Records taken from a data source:
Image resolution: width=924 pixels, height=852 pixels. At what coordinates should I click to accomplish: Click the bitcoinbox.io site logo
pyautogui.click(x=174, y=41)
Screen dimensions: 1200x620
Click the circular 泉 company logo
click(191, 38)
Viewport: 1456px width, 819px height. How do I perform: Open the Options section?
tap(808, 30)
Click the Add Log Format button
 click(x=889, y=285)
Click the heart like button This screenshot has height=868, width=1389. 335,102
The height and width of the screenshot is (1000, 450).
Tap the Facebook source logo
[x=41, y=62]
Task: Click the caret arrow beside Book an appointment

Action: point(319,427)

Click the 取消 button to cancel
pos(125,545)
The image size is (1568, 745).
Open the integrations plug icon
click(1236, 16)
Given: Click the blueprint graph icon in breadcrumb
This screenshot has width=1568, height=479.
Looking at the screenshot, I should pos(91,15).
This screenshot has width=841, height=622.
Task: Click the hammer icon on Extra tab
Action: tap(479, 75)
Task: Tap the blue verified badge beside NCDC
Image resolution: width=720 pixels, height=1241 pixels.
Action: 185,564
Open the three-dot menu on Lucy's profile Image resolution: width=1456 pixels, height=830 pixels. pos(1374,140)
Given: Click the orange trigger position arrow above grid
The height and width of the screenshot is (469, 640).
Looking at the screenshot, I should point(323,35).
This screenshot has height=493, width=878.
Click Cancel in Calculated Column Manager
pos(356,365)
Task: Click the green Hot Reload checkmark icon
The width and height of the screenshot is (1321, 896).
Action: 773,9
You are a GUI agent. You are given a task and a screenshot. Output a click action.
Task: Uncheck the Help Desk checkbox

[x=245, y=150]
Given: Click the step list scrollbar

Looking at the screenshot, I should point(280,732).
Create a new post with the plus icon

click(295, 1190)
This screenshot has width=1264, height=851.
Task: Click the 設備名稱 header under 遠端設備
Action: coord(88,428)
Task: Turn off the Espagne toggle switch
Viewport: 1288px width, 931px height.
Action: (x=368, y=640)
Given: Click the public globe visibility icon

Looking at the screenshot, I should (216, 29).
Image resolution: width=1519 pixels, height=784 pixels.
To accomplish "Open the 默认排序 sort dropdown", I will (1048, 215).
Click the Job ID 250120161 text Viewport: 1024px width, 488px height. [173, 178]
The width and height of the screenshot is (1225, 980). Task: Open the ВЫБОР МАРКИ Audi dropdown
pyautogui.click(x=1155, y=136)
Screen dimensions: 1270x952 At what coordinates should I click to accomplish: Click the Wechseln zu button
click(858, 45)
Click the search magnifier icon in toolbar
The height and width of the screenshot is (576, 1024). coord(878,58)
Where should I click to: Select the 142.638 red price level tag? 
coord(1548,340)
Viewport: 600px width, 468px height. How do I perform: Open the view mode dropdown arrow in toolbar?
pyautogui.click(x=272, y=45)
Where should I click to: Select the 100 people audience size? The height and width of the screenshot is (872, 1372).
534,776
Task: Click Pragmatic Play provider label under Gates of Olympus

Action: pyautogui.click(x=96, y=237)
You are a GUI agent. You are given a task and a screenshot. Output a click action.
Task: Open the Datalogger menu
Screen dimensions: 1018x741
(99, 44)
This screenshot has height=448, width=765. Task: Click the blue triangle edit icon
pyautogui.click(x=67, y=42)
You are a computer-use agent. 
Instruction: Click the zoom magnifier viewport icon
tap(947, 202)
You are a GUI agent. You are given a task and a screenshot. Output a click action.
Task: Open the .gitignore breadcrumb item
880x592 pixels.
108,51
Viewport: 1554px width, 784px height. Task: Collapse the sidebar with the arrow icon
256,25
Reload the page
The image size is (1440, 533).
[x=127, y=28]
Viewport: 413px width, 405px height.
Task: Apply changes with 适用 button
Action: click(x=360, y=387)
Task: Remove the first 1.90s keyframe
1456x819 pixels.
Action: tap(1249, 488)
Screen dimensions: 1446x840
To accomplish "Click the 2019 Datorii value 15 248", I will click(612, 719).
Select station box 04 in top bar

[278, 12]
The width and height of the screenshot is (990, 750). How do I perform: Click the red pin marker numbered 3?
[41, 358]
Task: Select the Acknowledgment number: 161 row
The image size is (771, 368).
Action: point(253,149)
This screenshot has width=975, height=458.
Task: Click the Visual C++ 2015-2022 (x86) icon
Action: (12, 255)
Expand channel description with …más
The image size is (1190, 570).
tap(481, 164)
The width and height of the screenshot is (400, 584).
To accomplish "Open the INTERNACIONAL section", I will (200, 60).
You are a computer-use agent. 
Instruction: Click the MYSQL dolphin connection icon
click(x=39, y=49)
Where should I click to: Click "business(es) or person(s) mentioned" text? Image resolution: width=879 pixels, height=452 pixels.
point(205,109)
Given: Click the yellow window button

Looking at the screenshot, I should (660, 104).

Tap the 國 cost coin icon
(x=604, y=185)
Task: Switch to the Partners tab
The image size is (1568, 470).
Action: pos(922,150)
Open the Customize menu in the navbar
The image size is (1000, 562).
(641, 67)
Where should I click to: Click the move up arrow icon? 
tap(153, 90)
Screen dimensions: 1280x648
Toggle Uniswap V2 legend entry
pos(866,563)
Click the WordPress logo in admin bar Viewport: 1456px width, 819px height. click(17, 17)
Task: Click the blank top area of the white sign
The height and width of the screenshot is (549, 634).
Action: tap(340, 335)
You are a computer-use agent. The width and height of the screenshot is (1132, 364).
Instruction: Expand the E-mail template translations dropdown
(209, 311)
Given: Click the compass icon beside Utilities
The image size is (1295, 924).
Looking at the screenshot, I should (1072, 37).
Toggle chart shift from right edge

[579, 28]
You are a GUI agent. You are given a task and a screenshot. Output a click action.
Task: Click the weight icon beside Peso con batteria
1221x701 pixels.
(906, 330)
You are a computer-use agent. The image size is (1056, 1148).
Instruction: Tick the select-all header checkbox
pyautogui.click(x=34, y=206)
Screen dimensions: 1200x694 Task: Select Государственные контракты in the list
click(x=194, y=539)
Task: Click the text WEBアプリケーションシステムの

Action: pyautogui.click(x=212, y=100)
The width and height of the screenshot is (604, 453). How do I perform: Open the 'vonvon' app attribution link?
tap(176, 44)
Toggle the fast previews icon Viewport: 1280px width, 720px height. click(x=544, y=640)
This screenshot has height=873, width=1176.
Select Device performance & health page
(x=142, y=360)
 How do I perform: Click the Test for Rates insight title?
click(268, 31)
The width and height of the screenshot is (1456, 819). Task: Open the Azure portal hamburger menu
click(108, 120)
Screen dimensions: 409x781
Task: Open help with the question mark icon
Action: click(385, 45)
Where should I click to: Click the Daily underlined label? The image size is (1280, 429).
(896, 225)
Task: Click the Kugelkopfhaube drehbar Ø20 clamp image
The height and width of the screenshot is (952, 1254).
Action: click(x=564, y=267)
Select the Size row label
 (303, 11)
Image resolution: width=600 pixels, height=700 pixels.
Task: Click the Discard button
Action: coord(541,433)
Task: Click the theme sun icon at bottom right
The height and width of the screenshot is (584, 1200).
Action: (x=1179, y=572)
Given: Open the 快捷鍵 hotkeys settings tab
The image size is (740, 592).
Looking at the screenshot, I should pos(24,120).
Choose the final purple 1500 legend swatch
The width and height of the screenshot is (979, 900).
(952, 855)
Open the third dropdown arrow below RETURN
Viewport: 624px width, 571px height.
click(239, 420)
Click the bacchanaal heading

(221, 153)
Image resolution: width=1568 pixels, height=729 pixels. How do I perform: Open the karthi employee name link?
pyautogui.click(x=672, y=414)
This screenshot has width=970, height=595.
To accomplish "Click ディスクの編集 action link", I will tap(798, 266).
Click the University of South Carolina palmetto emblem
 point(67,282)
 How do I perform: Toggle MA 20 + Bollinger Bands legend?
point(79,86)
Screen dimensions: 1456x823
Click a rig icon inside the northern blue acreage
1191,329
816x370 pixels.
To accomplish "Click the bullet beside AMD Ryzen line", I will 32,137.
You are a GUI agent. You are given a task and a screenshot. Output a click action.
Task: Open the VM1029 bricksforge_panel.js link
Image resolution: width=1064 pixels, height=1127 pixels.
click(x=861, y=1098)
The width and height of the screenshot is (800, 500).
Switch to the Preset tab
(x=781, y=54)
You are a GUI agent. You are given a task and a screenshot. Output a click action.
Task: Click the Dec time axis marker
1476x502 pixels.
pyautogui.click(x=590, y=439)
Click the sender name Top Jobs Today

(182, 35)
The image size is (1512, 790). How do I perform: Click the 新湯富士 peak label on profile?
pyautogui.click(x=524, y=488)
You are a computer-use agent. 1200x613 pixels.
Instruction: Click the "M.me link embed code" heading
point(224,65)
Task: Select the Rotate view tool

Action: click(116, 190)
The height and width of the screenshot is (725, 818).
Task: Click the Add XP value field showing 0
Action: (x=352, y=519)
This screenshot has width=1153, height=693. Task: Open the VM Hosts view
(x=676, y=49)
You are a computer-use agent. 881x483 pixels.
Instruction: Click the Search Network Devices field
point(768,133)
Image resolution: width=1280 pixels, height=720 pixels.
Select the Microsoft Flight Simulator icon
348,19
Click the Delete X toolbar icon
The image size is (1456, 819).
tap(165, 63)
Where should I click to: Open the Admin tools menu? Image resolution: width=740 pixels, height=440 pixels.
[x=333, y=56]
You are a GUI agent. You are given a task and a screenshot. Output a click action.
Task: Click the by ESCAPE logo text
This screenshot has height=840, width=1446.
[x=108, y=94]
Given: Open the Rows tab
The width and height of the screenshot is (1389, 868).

Set problem -
Pick out each line of the material above that contains the word "right", and copy those lines unchanged.

Answer to the problem -
Toggle chart shift from right edge
Task: Click the theme sun icon at bottom right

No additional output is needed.